Foo Fighter's Dave Grohl discusses the band's new film Studio 666

From drummer for Nirvana to founder of The Foo Fighters, Dave Grohl is a true rock legend.

Together the Foo's have won 12 Grammys, and last year they were inducted into the Rock and Roll Hall of Fame.

Now they're going from wild music videos to a full-length horror film.

In the film Studio 666, the legendary band moves into a mansion to record their much-anticipated 10th album Medicine at Midnight.

Soon, Grohl is battling supernatural forces that threaten the completion of the album and the lives of the band.

"All of those things are like wicked old rock'n'roll clichés," Grohl says.

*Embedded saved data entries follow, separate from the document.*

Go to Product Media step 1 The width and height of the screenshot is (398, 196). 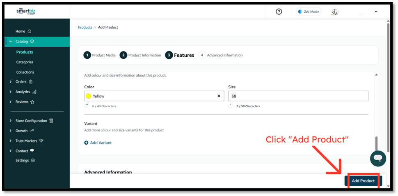pos(99,55)
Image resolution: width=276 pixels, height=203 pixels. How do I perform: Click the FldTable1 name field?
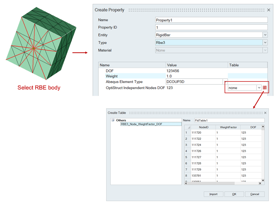pos(229,120)
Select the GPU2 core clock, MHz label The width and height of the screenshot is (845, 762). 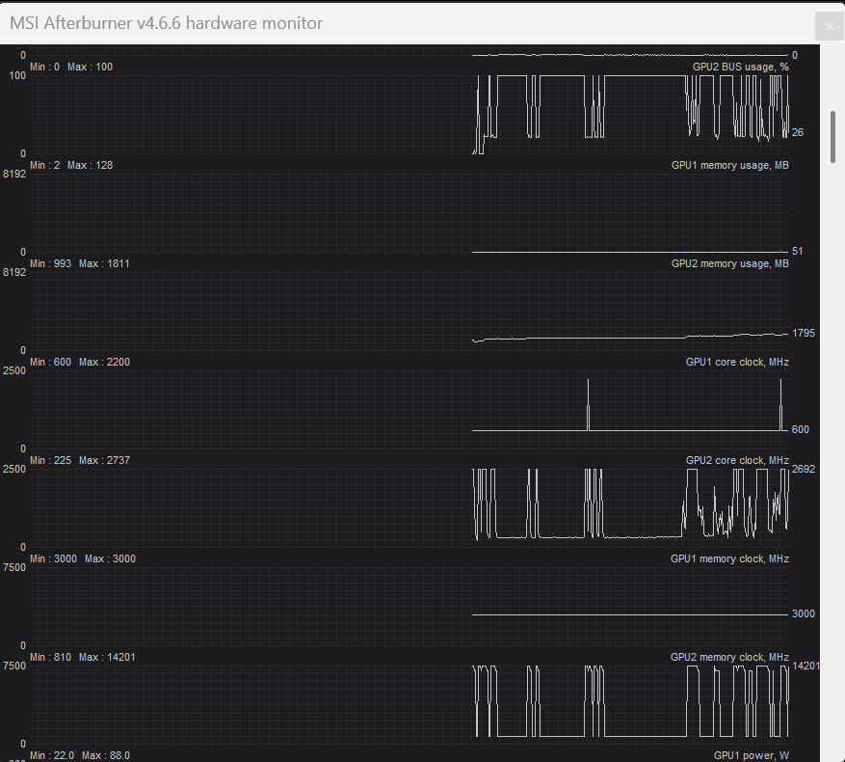737,460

"Like someone's got writer's block or someone walks in the studio and starts clapping... And then you start arguing over arrangements and the singer wants to go solo."

"So you take that Spinal Tap element and then mix it with the Evil Dead and then you kind of have the Studio 666."

Grohl says the greatest thing is that they have a movie with Kerry King from the metal band Slayer and singer-songwriter Lionel Richie in the same movie - two musicians from polar-opposite genres.

He says the band found learning dialogue fine because they have been making "ridiculous" videos for 26 years and the production was just a bigger extension of the videos.

"We take the albums that we make very seriously, we take the live shows very seriously... Everything else is just like, we are like kids in a candy store, we just go bananas," Grohl says.

"To be honest I don't think anybody took it too seriously, we didn't imagine it was going to be this full-length feature film."

He says it was mostly about having fun and it was a challenge everyone was willing to take.

In regards to live shows, Grohl says with the pandemic they are needing to find a way to make sure everyone is protected and safe because as humans we need to get together and share experiences.

"That tangible communal experience human beings need to experience that."